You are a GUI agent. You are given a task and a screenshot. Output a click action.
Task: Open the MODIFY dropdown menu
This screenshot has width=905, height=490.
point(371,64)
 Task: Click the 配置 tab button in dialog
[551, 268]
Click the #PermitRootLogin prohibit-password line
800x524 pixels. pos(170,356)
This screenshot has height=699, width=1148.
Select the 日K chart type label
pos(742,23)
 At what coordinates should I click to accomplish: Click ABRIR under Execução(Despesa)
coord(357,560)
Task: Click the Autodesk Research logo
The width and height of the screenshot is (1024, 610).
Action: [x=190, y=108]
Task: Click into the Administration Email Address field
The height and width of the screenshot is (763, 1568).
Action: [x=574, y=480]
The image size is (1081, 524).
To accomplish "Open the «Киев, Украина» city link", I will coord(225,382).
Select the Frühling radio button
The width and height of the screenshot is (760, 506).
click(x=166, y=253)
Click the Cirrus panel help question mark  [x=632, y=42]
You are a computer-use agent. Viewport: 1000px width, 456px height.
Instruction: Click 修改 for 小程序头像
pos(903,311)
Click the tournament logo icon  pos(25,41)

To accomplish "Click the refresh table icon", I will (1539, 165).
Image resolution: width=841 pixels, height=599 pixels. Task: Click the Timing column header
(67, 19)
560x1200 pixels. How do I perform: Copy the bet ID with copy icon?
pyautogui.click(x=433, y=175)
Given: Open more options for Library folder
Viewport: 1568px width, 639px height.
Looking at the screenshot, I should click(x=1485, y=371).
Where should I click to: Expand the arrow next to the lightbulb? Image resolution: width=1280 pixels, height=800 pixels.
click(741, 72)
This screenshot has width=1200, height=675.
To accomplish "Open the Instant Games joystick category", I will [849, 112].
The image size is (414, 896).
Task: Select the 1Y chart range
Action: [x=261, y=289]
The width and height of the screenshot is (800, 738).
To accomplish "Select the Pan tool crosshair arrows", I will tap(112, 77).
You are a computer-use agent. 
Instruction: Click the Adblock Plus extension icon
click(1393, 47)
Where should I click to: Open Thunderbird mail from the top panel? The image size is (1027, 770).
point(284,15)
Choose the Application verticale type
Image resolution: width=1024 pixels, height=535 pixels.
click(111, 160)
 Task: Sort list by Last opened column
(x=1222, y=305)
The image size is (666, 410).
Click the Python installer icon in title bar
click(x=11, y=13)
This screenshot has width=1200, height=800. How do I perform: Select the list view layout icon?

== Requirement ==
Search the listing for the string "agent". Copy each line where it is found.

== Answer to this exercise ==
You are a GUI agent. You are given a task and a screenshot. Output a click action.
You are a computer-use agent. Viewport: 1000px width, 456px height.
You are a computer-use agent. 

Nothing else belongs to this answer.